To be done → Reproduce the records from the line with "5 [tab] (155, 1120)" through the end of the records, request lines included, and raise every coordinate in the answers by 80.

** BEGIN Data extract **

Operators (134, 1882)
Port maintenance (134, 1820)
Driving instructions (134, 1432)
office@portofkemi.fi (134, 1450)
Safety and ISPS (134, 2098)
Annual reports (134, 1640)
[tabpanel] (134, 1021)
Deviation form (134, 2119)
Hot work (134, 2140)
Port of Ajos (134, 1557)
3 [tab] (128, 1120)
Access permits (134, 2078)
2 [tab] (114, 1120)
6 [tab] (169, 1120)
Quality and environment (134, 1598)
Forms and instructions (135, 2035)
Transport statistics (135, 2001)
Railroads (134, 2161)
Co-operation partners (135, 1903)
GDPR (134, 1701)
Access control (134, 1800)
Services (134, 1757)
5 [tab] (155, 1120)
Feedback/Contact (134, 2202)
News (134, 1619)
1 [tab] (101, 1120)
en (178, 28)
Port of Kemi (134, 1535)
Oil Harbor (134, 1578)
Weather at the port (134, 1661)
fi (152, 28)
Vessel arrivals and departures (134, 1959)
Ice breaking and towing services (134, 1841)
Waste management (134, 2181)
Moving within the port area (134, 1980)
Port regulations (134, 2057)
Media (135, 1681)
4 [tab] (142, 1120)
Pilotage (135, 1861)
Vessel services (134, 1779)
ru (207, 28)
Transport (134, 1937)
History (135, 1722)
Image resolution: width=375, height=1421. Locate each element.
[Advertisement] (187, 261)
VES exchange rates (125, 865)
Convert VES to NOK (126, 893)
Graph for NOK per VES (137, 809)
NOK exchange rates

** END Data extract **

Task result →
5 [tab] (235, 1200)
Feedback/Contact (214, 2282)
News (214, 1699)
1 [tab] (181, 1200)
en (258, 108)
Port of Kemi (214, 1615)
Oil Harbor (214, 1658)
Weather at the port (214, 1741)
fi (232, 108)
Vessel arrivals and departures (214, 2039)
Ice breaking and towing services (214, 1921)
Waste management (214, 2261)
Moving within the port area (214, 2060)
Port regulations (214, 2137)
Media (215, 1761)
4 [tab] (222, 1200)
Pilotage (215, 1941)
Vessel services (214, 1859)
ru (287, 108)
Transport (214, 2017)
History (215, 1802)
Image resolution: width=375, height=1421. Locate each element.
[Advertisement] (267, 341)
VES exchange rates (205, 945)
Convert VES to NOK (206, 973)
Graph for NOK per VES (217, 889)
NOK exchange rates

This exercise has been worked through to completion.